Thu Apr 26, 2012, 12:27 PM

33. While Beinart COULD be deliberately lying, Martin Sherman's words cannot be taken as evidence for

anything.

I have read some of Sherman's articles and he is a MONSTER OF PURE RIGHT-WING EVIL. No, being pro-Israel is NOT right-wing. But lamenting that 'the right keep winning elections but never get into power' IS right-wing!
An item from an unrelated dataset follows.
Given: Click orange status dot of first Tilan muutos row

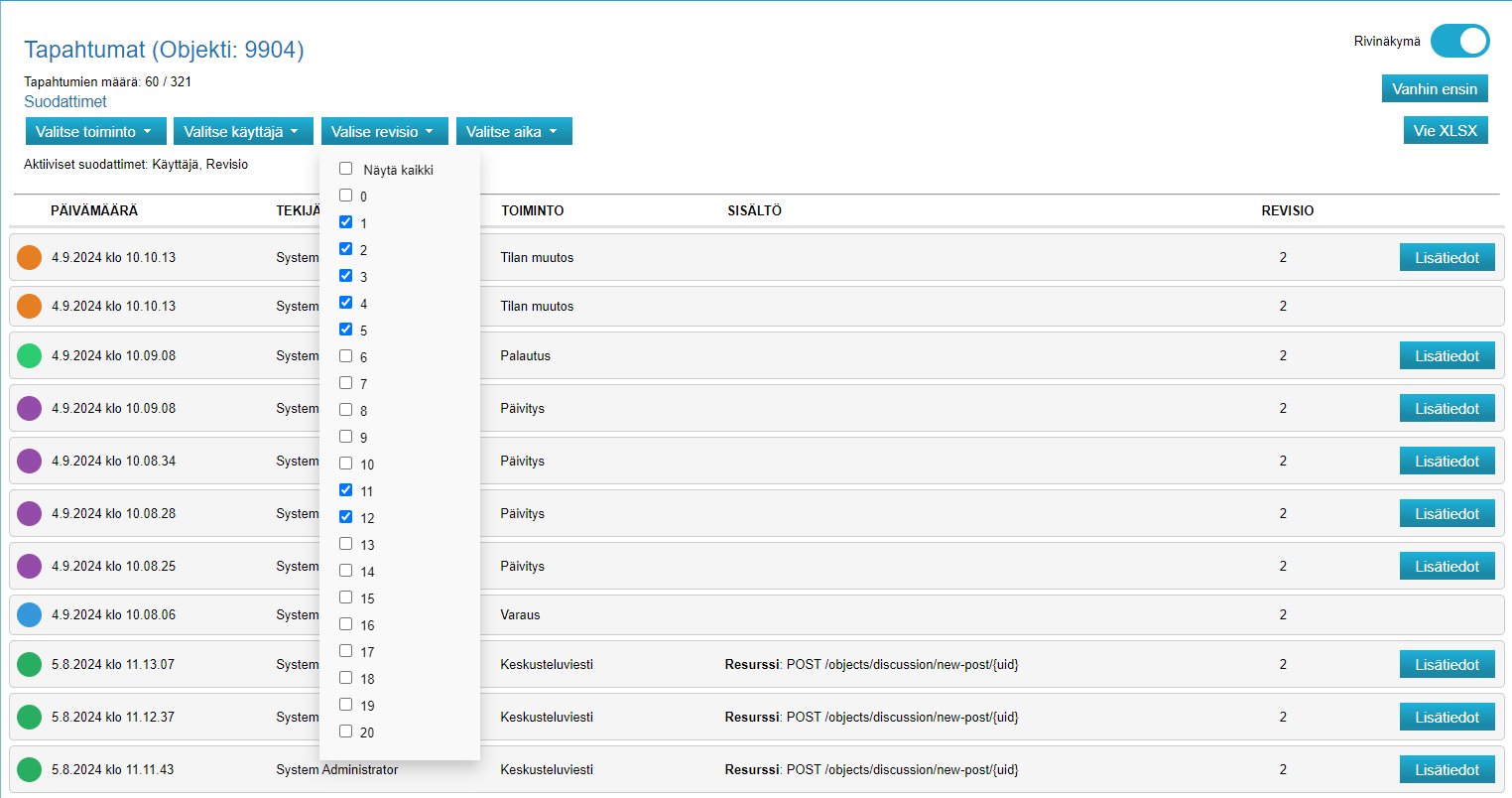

http://www.martinsherman.net/566/comprehending-the-incomprehensible-%e2%80%93-part-ii/

So is complaining that when hawks get into power, they imitate their dovish opponents:

http://www.martinsherman.net/557/comprehending-the-incomprehensible-%e2%80%93-part-i/

(Where he also quotes Melanie Phillips, one of the vilest creatures in British journalism)

Or what about this:


http://www.martinsherman.net/153/the-price-of-moderation-2/

In this, he accuses 'moderate supporters of a 2-state solution' (in which category I assume you would be included) of 'delegitimizing Israel, and states:

http://www.martinsherman.net/566/comprehending-the-incomprehensible-%e2%80%93-part-ii/


This is not saying that Beinart MUST have been telling the truth. It is saying that the opinions of right-wing monsters are not valid proof of anything, and should not be quoted on DU. (And before you ask it, no, I don't think that Mondoweiss' opinions are valid proof of anything, either.)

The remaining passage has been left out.